Information shown:
◆ ◆ ◆
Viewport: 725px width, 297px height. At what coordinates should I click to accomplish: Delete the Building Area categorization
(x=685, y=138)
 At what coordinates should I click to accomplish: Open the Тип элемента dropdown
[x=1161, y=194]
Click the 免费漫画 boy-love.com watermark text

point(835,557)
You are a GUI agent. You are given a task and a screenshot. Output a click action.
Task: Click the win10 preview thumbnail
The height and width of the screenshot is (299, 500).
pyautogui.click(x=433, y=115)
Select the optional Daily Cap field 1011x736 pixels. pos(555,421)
◆ ◆ ◆
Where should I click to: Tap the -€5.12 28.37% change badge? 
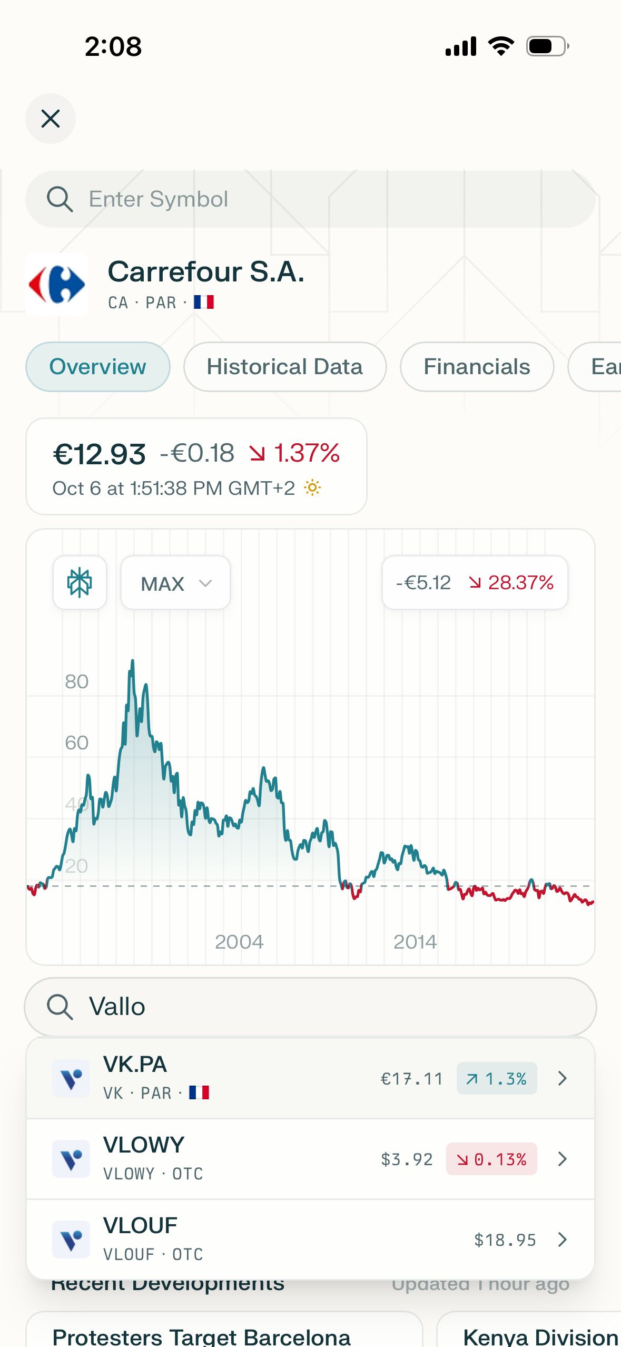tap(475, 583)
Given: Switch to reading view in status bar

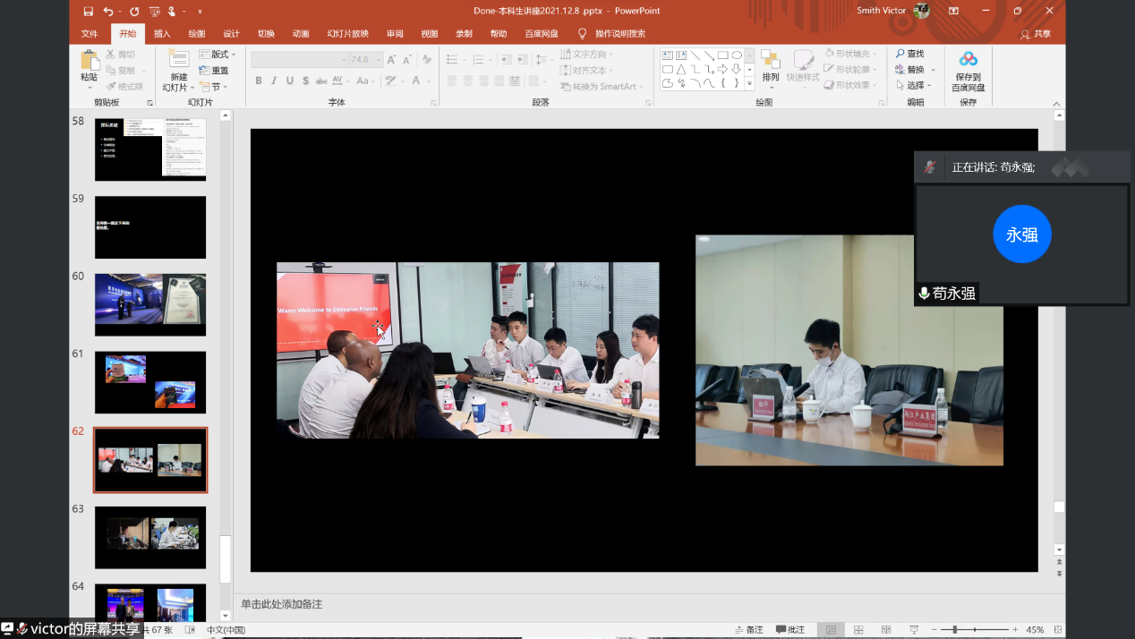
◆ ◆ ◆
Please output exactly the lines between the one holding "Viewport: 725px width, 297px" and the one holding "You are a GUI" in the records above, inclusive, and nothing more.

Task answer:
Viewport: 725px width, 297px height. At what coordinates should I click to accomplish: Delete the Building Area categorization
(x=685, y=138)
 At what coordinates should I click to accomplish: Open the Тип элемента dropdown
[x=1161, y=194]
Click the 免费漫画 boy-love.com watermark text

point(835,557)
You are a GUI agent. You are given a task and a screenshot. Output a click action.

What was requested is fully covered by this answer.